Che cos’è un “personaggio”? E’ un’invenzione nata dall’immaginazione di un romanziere, proprio come Pinocchio, nato da un pezzo di legno lavorato dall’immaginazione di Mastro Geppetto e dalla sua abilità artigianale. Ad essere precisi Pinocchio è un burattino, non propriamente un personaggio. E’ un burattino che lungo tutta la storia narrata da Carlo Collodi si sforza di diventare uomo. Un’impresa! Quante ne combinerà. E magari dopo aver letto l’ultima pagina, quella che ce lo consegna uomo, ci chiederemo se saprà restare tale o tornerà ad essere un burattino di legno.
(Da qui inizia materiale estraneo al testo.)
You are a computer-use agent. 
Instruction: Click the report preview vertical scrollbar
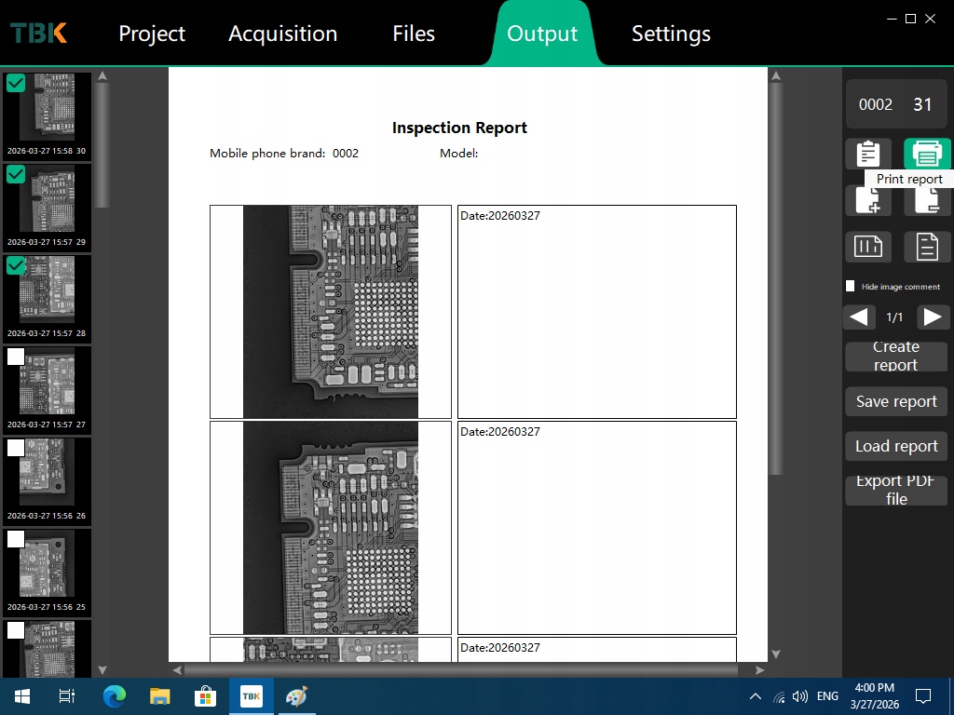click(x=775, y=279)
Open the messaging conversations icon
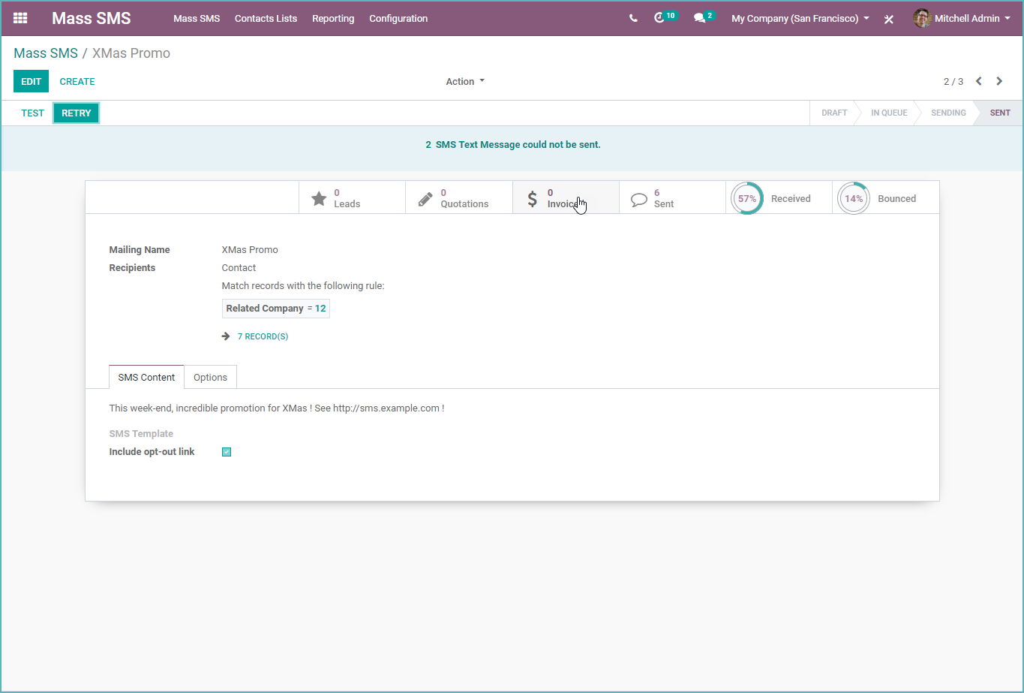Viewport: 1024px width, 693px height. 699,17
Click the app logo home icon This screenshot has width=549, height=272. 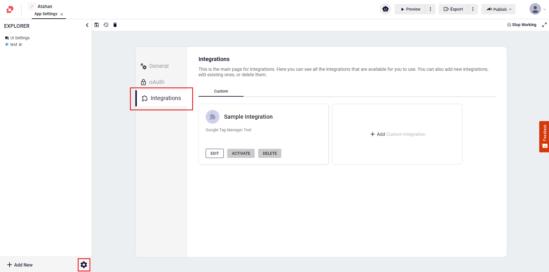pyautogui.click(x=10, y=9)
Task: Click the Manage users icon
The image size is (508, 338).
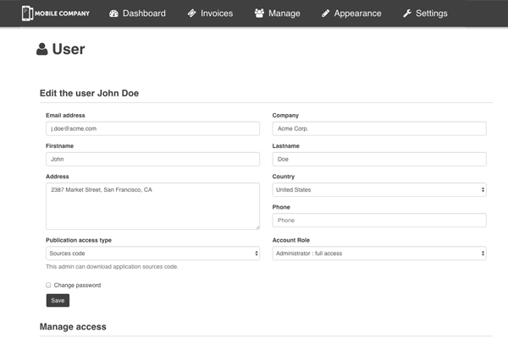Action: coord(259,14)
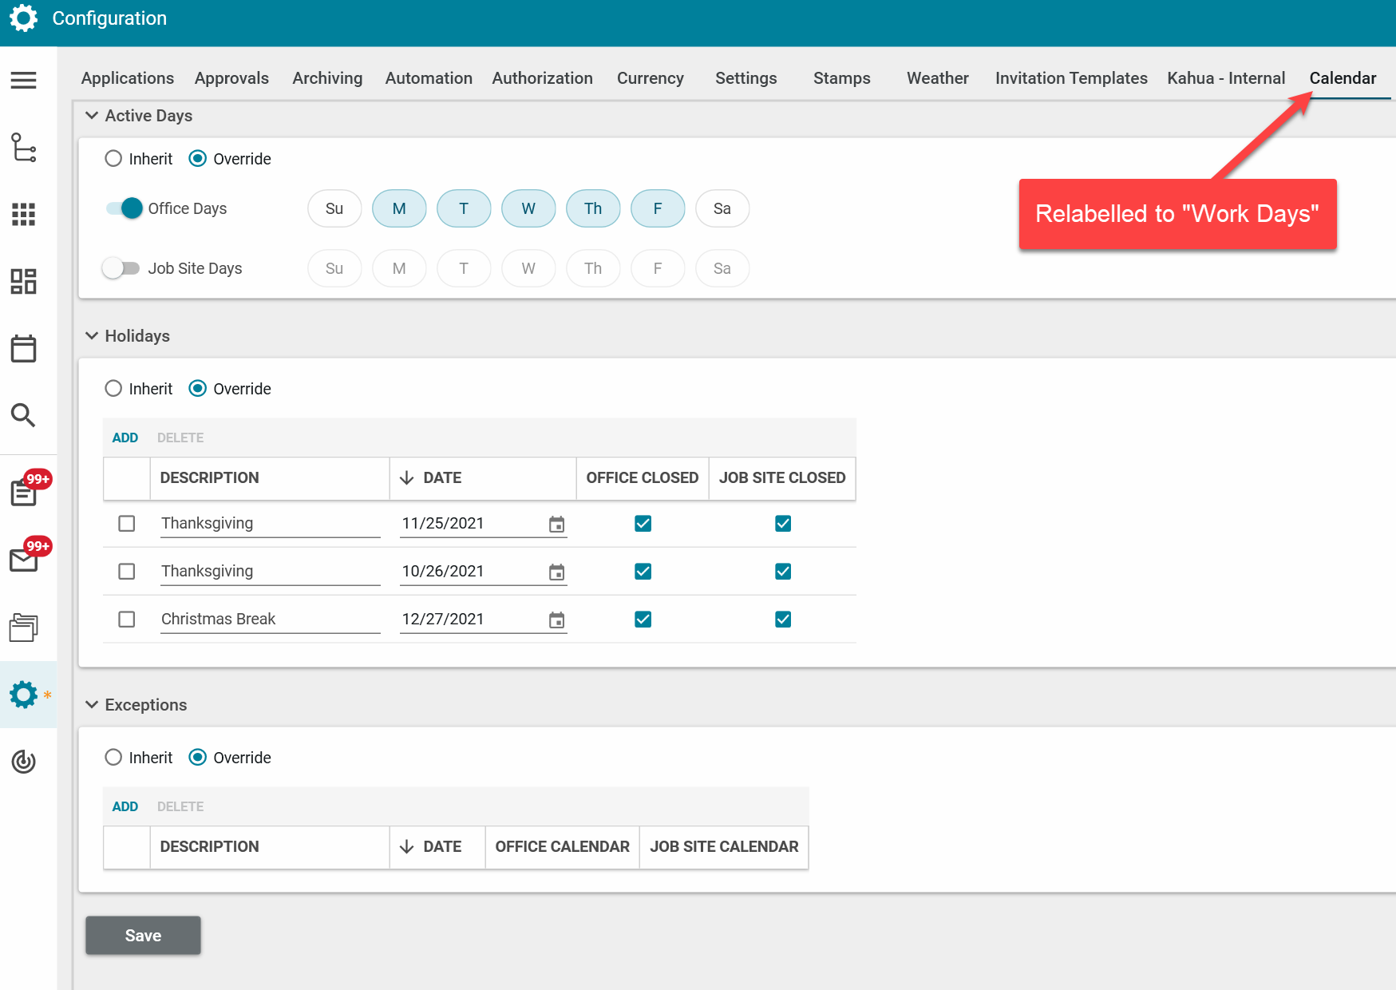Open the tasks clipboard icon with 99+ badge
Viewport: 1396px width, 990px height.
click(x=24, y=492)
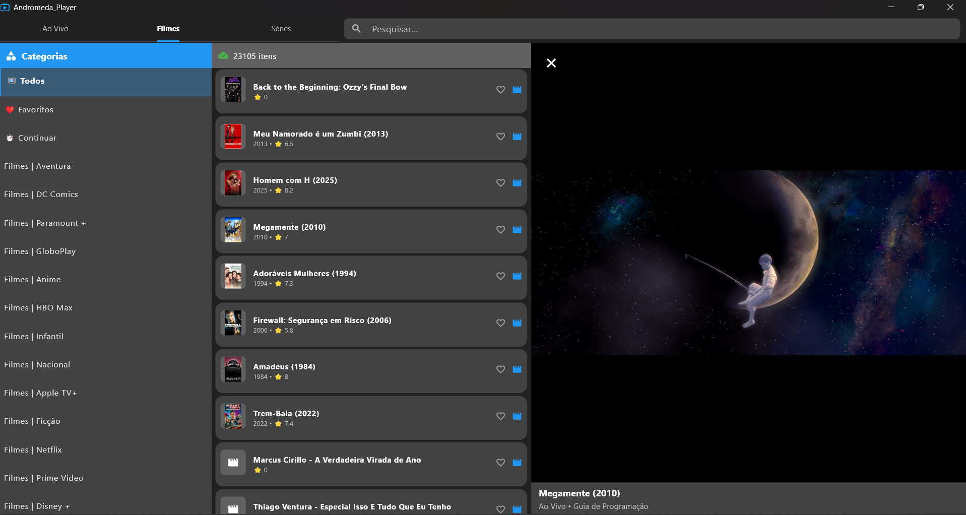The width and height of the screenshot is (966, 515).
Task: Select Filmes | HBO Max category
Action: [38, 308]
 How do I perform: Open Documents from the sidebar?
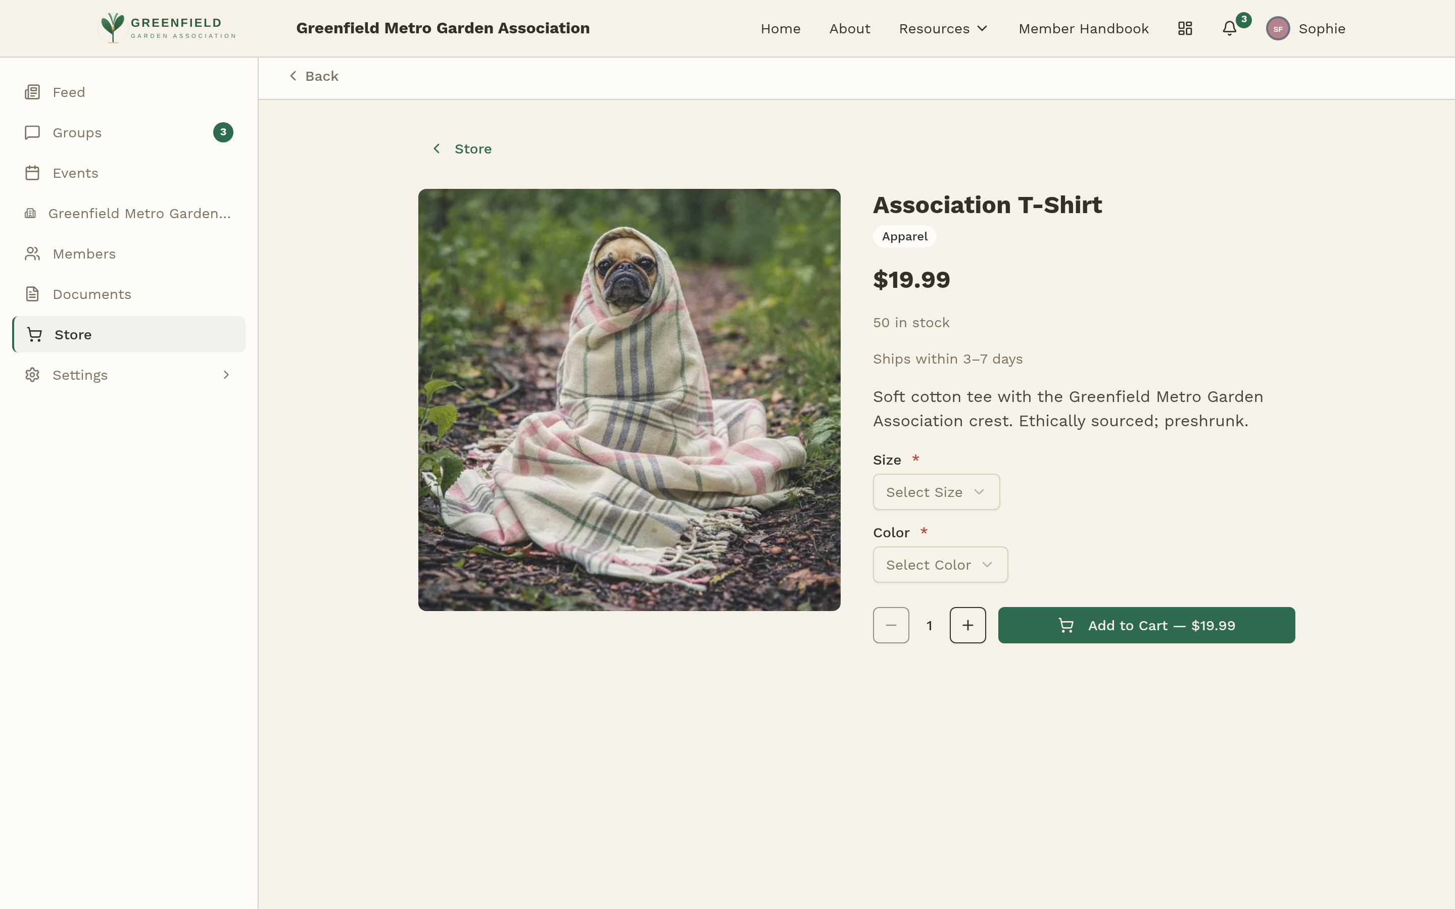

Per Raffaele La Capria, uno scrittore fra i più significativi del secondo Novecento, ospitato a Martina Franca due anni fa circa in un Teatro Verdi che non traboccava  di pubblico, Pinocchio è “l’unico vero personaggio della letteratura italiana”, quello che “meglio rappresenta la nostra indole”. Pinocchio non è capace di crescere né di giudicarsi. E a tal proposito, nella sua raccolta di saggi, “False partenze/Letteratura e salti mortali Il sentimento della letteratura”(Oscar Mondadori) così argomenta mirabilmente La Capria: “Non c’è in fondo ad ognuno di noi un Pinocchietto irresponsabile che non vuol maturare e non sa giudicarsi?...Lo vediamo tutti i giorni. Nel disordine della nostra vita pubblica, nel nostro scarso senso civico, nella nostra “cattiva educazione”. Quella tendenza ad anteporre sempre quello che ci conviene, il proprio “particulare”, al bene comune, è appunto la nostra immaturità. E  poi c’è anche un’immaturità politica, che si accompagna all’altra: quella per cui siamo sempre talmente schierati da una parte da non riuscire mai a comprendere le ragioni, e perfino l’esistenza, dell’altra parte”. (pag. 233).
 
Una breve nota a piè pagina, in taglio basso su questa pagina che vuole offrire, fare dono gratuito di una passione, la lettura, che per chi vi scrive nasce dal bisogno di vivere  con intensità e convinzione l’umana commedia, senza presunzione alcuna di possedere le risposte (ammesso che ve ne siano) alle infinite domande che la vita ogni giorno pone a ciascuno di noi. L’ascolto di Roberto Saviano ha sollecitato tante discussioni, ha acceso anche “scontri verbali” di segno opposto, alimentando quella “fiera delle parole” che festival, presentazioni, eventi scatenano e amplificano, nascondendo, offuscando l’essenza ultima di ciò che invece dovremmo imparare a cogliere. E non è stato casuale che Roberto Saviano abbia concluso il suo intervento citando i versi di due poeti: Danilo Dolci e Wislawa Szymborska (rispettivamente: “ciascuno cresce solo se sognato” e “ascolta come mi batte forte il tuo cuore”). Due grandi personalità letterarie e umane che si sono impegnate, con i mezzi che avevano a disposizione e, soprattutto con spirito critico, a reagire al nichilismo e alla triste retorica del negativo. Non il superficiale “pensare positivo” ma l’invito a considerare shakespearianamente le ragioni della vita (tragica e pur sempre comica) e il fatto che il male – certamente esistente – è la parte e non il tutto.Saper penetrare nella parte più affettiva e individuale, i sogni e il cuore dell’altro, è ciò che ciascuno di noi dovrebbe imparare a fare per progettare una nuova edizione del mondo.